GIVEN TASK> Locate each line in the items below that contains the word "with", and copy those lines out in full.

DATASET ENTRIES>
- - - -

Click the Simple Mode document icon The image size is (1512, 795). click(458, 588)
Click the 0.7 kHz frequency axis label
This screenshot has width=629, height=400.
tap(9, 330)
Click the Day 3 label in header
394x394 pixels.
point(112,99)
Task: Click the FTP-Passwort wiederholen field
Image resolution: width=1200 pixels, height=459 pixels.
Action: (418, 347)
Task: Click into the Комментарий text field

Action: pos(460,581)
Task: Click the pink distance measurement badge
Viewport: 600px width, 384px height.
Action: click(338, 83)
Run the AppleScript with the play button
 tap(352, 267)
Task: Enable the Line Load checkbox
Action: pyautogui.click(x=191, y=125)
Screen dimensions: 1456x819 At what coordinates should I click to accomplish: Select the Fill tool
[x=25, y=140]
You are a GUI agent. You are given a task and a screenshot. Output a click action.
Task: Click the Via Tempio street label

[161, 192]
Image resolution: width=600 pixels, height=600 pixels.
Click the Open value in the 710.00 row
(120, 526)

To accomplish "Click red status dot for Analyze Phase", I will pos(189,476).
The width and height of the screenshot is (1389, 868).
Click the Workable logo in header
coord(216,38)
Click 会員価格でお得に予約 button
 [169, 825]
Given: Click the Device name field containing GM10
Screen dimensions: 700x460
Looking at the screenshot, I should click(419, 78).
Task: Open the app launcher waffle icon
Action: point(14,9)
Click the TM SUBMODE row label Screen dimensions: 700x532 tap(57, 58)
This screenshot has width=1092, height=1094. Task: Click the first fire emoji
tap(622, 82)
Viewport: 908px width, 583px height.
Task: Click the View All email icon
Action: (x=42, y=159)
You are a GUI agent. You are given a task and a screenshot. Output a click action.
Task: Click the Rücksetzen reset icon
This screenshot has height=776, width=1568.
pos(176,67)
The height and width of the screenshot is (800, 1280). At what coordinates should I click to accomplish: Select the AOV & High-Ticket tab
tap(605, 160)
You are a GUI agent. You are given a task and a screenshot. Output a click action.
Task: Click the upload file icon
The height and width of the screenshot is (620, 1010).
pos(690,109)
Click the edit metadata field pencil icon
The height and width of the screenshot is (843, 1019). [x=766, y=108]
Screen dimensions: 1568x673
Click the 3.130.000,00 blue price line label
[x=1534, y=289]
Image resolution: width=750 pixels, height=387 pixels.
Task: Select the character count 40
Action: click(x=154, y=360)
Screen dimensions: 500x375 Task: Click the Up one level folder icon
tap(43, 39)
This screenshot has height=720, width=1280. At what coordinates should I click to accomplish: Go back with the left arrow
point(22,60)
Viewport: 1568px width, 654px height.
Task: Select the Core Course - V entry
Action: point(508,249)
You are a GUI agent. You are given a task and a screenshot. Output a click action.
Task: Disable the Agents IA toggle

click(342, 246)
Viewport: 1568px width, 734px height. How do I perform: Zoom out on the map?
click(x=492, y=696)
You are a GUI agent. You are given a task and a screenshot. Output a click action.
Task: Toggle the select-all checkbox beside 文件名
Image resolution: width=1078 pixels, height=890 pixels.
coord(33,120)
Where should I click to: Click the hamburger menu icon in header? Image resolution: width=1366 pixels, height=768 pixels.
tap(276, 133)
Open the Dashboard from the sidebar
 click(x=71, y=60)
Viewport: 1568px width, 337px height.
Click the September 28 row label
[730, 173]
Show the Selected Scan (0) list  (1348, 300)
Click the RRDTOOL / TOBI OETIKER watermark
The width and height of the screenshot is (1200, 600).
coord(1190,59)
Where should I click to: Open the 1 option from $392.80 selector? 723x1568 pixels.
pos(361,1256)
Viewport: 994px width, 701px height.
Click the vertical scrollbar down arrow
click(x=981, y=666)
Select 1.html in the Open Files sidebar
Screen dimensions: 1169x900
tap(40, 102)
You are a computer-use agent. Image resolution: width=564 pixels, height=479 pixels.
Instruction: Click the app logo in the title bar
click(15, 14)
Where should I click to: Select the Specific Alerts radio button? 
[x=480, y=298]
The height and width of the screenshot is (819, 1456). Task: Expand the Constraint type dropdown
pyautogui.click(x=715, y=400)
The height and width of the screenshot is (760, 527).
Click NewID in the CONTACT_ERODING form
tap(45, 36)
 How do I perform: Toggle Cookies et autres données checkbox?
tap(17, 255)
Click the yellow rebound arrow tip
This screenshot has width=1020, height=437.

- - - -

EXERCISE RESULT>
Run the AppleScript with the play button
This screenshot has height=720, width=1280. At what coordinates should I click to accomplish: Go back with the left arrow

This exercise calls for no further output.